- [Directions for this task]:
When you reach the records, transcribe each one exactly.

- [Provided data]:
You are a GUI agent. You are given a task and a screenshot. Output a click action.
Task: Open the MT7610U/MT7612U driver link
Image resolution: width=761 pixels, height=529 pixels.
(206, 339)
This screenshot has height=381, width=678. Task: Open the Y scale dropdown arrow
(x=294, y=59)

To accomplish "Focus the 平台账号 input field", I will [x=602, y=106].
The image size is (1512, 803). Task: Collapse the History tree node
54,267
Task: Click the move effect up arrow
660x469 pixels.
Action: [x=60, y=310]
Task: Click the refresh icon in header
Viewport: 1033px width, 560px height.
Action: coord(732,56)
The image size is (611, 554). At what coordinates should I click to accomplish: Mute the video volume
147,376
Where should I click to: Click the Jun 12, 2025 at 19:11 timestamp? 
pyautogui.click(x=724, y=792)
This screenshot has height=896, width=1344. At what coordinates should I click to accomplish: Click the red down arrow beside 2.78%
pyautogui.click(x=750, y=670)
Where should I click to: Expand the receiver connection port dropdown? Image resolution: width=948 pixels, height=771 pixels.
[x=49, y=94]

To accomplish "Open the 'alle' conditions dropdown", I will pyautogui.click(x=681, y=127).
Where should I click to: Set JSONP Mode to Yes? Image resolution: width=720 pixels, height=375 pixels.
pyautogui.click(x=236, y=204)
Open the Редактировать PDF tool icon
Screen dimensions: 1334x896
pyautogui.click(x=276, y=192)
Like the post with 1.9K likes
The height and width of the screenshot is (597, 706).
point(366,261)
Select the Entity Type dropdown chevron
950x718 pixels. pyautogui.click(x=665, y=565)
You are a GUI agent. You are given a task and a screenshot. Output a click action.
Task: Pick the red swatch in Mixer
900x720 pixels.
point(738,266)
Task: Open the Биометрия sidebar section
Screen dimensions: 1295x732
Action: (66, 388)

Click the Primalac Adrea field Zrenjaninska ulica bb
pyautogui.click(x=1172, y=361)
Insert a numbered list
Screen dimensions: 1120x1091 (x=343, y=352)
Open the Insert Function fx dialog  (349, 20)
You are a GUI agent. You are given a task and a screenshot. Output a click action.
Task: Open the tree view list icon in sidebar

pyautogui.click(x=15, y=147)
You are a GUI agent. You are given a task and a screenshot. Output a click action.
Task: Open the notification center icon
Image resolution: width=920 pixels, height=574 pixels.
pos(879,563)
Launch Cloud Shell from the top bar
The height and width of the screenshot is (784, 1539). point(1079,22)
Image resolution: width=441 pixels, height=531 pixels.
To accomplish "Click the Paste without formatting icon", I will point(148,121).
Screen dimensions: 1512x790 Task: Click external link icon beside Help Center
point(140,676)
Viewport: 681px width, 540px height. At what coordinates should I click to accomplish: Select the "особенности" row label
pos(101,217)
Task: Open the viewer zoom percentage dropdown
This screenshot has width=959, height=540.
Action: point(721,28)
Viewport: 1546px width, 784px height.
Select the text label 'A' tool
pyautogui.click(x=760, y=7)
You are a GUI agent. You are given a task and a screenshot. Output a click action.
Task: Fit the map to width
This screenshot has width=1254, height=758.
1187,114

- [Reply to the exercise]:
You are a GUI agent. You are given a task and a screenshot. Output a click action.
Task: Open the MT7610U/MT7612U driver link
Image resolution: width=761 pixels, height=529 pixels.
(206, 339)
This screenshot has height=381, width=678. Task: Open the Y scale dropdown arrow
(x=294, y=59)

To accomplish "Focus the 平台账号 input field", I will [x=602, y=106].
The image size is (1512, 803). Task: Collapse the History tree node
54,267
Task: Click the move effect up arrow
660x469 pixels.
Action: [x=60, y=310]
Task: Click the refresh icon in header
Viewport: 1033px width, 560px height.
Action: coord(732,56)
The image size is (611, 554). At what coordinates should I click to accomplish: Mute the video volume
147,376
Where should I click to: Click the Jun 12, 2025 at 19:11 timestamp? 
pyautogui.click(x=724, y=792)
This screenshot has height=896, width=1344. At what coordinates should I click to accomplish: Click the red down arrow beside 2.78%
pyautogui.click(x=750, y=670)
Where should I click to: Expand the receiver connection port dropdown? Image resolution: width=948 pixels, height=771 pixels.
[x=49, y=94]

To accomplish "Open the 'alle' conditions dropdown", I will pyautogui.click(x=681, y=127).
Where should I click to: Set JSONP Mode to Yes? Image resolution: width=720 pixels, height=375 pixels.
pyautogui.click(x=236, y=204)
Open the Редактировать PDF tool icon
Screen dimensions: 1334x896
pyautogui.click(x=276, y=192)
Like the post with 1.9K likes
The height and width of the screenshot is (597, 706).
point(366,261)
Select the Entity Type dropdown chevron
950x718 pixels. pyautogui.click(x=665, y=565)
You are a GUI agent. You are given a task and a screenshot. Output a click action.
Task: Pick the red swatch in Mixer
900x720 pixels.
point(738,266)
Task: Open the Биометрия sidebar section
Screen dimensions: 1295x732
Action: (66, 388)

Click the Primalac Adrea field Zrenjaninska ulica bb
pyautogui.click(x=1172, y=361)
Insert a numbered list
Screen dimensions: 1120x1091 (x=343, y=352)
Open the Insert Function fx dialog  (349, 20)
You are a GUI agent. You are given a task and a screenshot. Output a click action.
Task: Open the tree view list icon in sidebar

pyautogui.click(x=15, y=147)
You are a GUI agent. You are given a task and a screenshot. Output a click action.
Task: Open the notification center icon
Image resolution: width=920 pixels, height=574 pixels.
pos(879,563)
Launch Cloud Shell from the top bar
The height and width of the screenshot is (784, 1539). point(1079,22)
Image resolution: width=441 pixels, height=531 pixels.
To accomplish "Click the Paste without formatting icon", I will point(148,121).
Screen dimensions: 1512x790 Task: Click external link icon beside Help Center
point(140,676)
Viewport: 681px width, 540px height. At what coordinates should I click to accomplish: Select the "особенности" row label
pos(101,217)
Task: Open the viewer zoom percentage dropdown
This screenshot has width=959, height=540.
Action: point(721,28)
Viewport: 1546px width, 784px height.
Select the text label 'A' tool
pyautogui.click(x=760, y=7)
You are a GUI agent. You are given a task and a screenshot. Output a click action.
Task: Fit the map to width
This screenshot has width=1254, height=758.
1187,114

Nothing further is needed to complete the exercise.